Because events frequently fall on nights and weekends, you might find a surprise devrel holiday on a random weekday for the team to rest shortly after a big push. This is part of the team culture of hard work, trust and well-deserved rest.

Accountability

  • The team is accountable through OKRs to the NEAR foundation board, the CEO of NF, and the CEO of Near Inc.
    • This is facilitated through the Head of DevRel, who communicates directly with those stakeholders weekly on team progress
  • The team is also accountable to the community of developers in the ecosystem. We don’t have a formal measure of this yet. This could be based on sentiment metrics in the future.
  • OKRs are decided by the DevRel team leads, signed off by the head of the department, and reported on monthly and quarterly to leadership team
  • Review meeting: Demo day
    • The team presents biweekly on what they have worked on
    • CEO Near Inc. shares context back
    • Required/requested elements
      • Intro at a high level
      • Bi-weekly updated metrics dashboard

Refocused OKRs

MainNet

  1. OKR 1 - Create the “How to launch on MainNet” Guide
    1. Cover the checklist going from testnet to mainnet
    2. Cover cases going from Eth to NEAR

Testnet

  1. OKR 1 - Build Toy Apps (yarn deploy → testnet) based on requests heard in developer support sessions and channels
  2. OKR 2 - Organize and support Hackathons (internal and external)

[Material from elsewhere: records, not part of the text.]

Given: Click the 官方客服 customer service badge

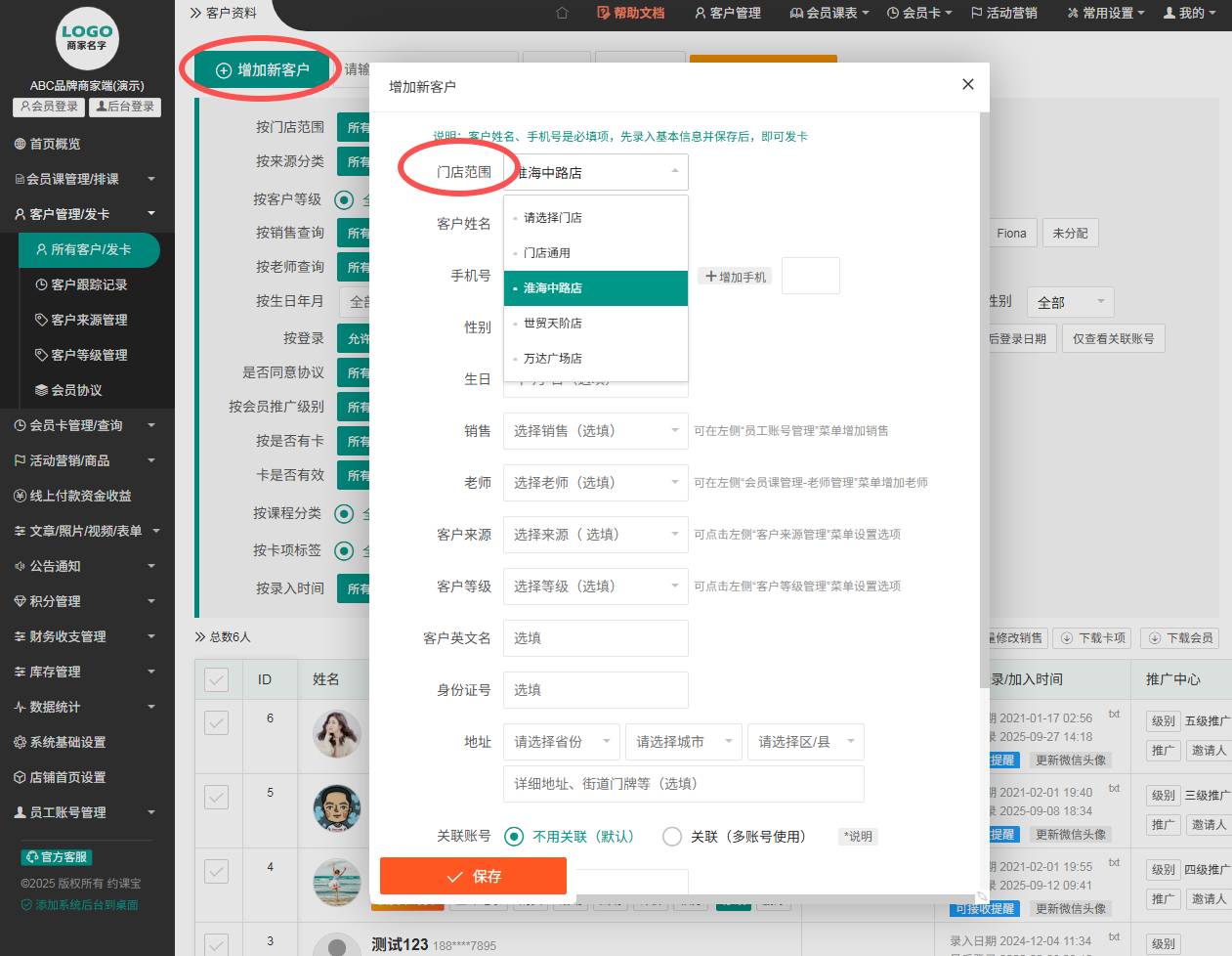Looking at the screenshot, I should click(x=57, y=857).
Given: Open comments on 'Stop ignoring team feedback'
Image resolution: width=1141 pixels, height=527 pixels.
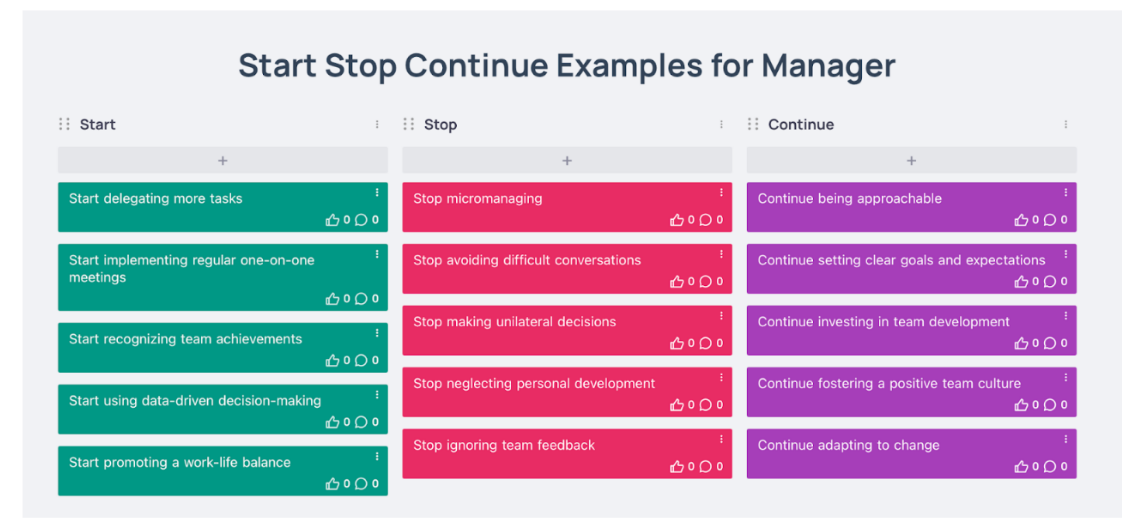Looking at the screenshot, I should pyautogui.click(x=705, y=467).
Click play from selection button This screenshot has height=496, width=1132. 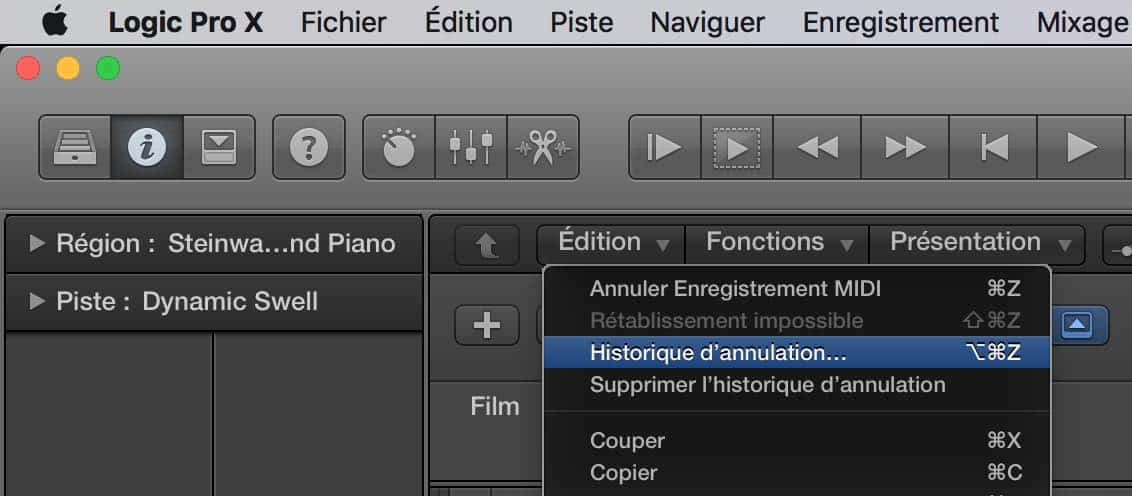point(736,147)
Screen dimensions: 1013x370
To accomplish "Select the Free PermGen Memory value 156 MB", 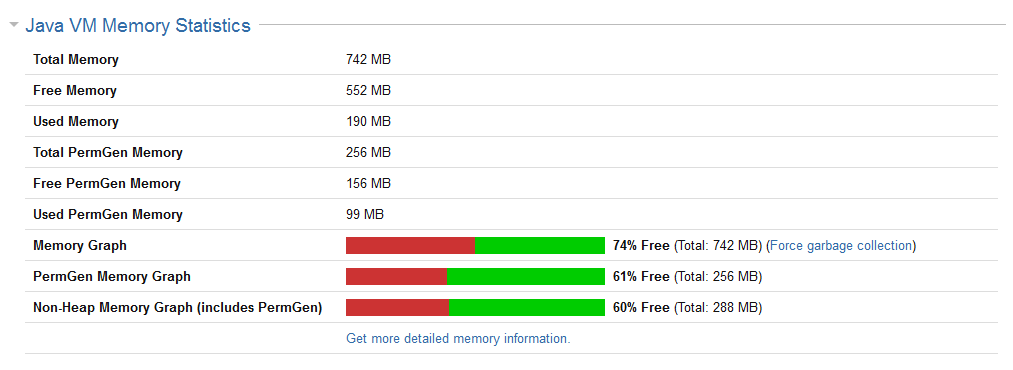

Top Funnel of Developer Ecosystem

  1. OKR 1 - Grow ecosystem by 1000 new devs

    1. 500 more active NEAR developers
    2. Expand Contributor Program to include content & communication (2500 devs)
    3. 5 case studies with mainnet/testnet partners re: the development/launch experience (user research & feedback)
  2. OKR 2 - Enhance Documentation and Self-Serve Resource Expansion

    1. 5 new content series, i.e. How to Launch [X] on NEAR
    2. Close out 5 major and 50 minor issues across tools and documentation
    3. Add use case-specific quick-start toolkits and docs (i.e. DEX launcher, NFT launcher) based on the demand of developers in the ecosystem
  3. OKR 3 - Create Social Proof for NEAR

    1. 3 external developer websites publish NEAR examples or how-tos
    2. 3 external education platforms publish content about NEAR
    3. 3 media placements/case studies about successful NEAR launches

Conclusion

This direction should give everyone in the team AND the stakeholders of the team more reasonable expectations for how we are going to grow into the future. We have been doing far too much for the last several months, and still I have been dissatisfied seeing crucial developer metrics flagging. This was done on purpose at first; a sacrifice for higher priority targets. Now that we have the opportunity to trim the sails on this ship and set a clear course, it should be smooth sailing for the DevRel team and our friends in the ecosystem!